Quando o jornalismo enfim é realizado com uma fonte confiável, a visão de um caso pode mudar. Até a coluna passada, trabalhei com os fatos divulgados pela defesa do então jogador Cuca. Horas depois começou a circular notícia de jornal suíço mencionando o julgamento. Não dei valor porque estranhei a riqueza de detalhes sobre um julgado de feito em segredo de Justiça. Porém, a entrevista do advogado da vítima ao UOL, na tarde deste dia 25, traz relato contrário de quem realmente participou do processo, confirmando os seguintes pontos:
1 – o jogador foi condenado por dois delitos – coerção e envolvimento em ato sexual com menor. A inclusão deste segundo crime – coerção – indica que no mínimo a vítima foi coagida a permanecer no quarto contra sua vontade.

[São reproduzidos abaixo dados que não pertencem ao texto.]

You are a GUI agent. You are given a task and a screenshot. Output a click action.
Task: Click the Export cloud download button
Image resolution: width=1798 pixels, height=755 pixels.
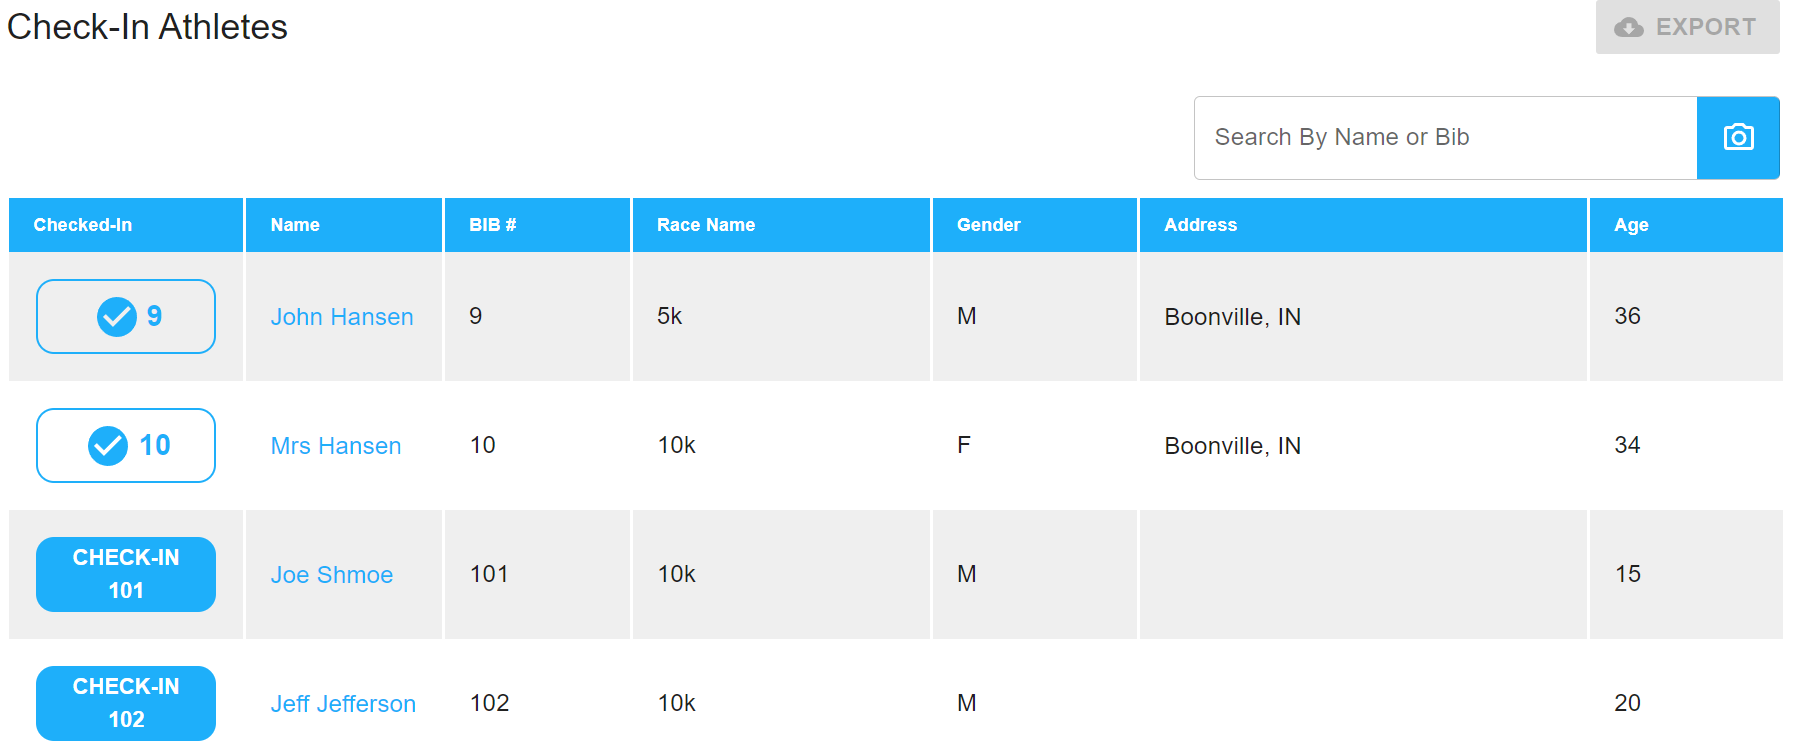point(1687,27)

2 – perícia médica apontou esperma de Cuca no corpo da vítima. Este ponto considero relativo porque não é explicado se o exame foi de DNA (bem incipiente em 1989), sendo que qualquer outro teria precisão obviamente inferior. De todo modo, parece ter sido considerado na decisão, pois do contrário o mais provável é que, para evitar condenação dupla pela mesma conduta, o julgador optasse entre coerção ou o envolvimento em relação sexual.
3 – a vítima reconheceu Cuca, ao contrário do que ele e seus advogados afirmaram durante todos estes anos. Este reconhecimento reforça o resultado da perícia e, consequentemente, a condenação pelo ato indicado pela prova.
O que isso muda na análise do julgamento? Muita coisa. O elemento da coerção, somado à relação sexual em si, já teria sido suficiente para que, se o ato fosse realizado no Brasil ao tempo dos fatos (1987), houvesse a possibilidade de tipificar estupro. Aos olhos de quem analisou os fatos com decisão transitada em Julgado, houve ameaça e ato sexual. Estupro, em nossa Lei, já abrangia manter relações mediante grave ameaça. Não me parece descompensado inferir que uma mulher, impedida de sair de um quarto por pelo menos quatro pessoas, veio a se sentir gravemente ameaçada.
Ainda que Cuca não tenha mantido a relação sexual, ter feito parte do grupo que coagiu a vítima não alteraria a classificação penal. Apenas mudaria o agente de coautor para partícipe, estando ambos sujeitos às mesmas penas e à mesma norma se o caso ocorresse no Brasil (sempre bom grifar isso). Neste contexto, embora Cuca não tenha cometido o crime de estupro pela Lei Suíça, não é descompensado dizer que praticou ato condizente com estupro pela legislação do nosso país – ao tempo dos fatos (outro grifo importante para repetir).
Infelizmente, tal como no caso Robinho, até há pouco a informação disponível era apenas a divulgada por advogados do condenado. Tanto que o Santos já havia recontratado seu ídolo, até o dia em que jornalista do SporTV, provavelmente por conta própria, foi atrás do processo para rebater a versão de que a condenação era injusta e seria revertida em apelação. Apelação esta que, no que tange a Cuca, nem é mais possível. Assim como não é mais possível ser punido – houve prescrição da pena de quinze meses, agora mais estranhamente pequena.
Sendo assim, ante estas revelações que contrariam a versão única até dias atrás, Cuca e seus defensores devem explicações – inclusive com a oportunidade de apresentar documentos sobre a sentença que, eventualmente, contrariem jornal e advogado da vítima (provavelmente a fonte do jornal). O silêncio, agora, tornará sua carreira insustentável. Não por lacre, mas como resultado de uma mentira de alguém que agora se cala.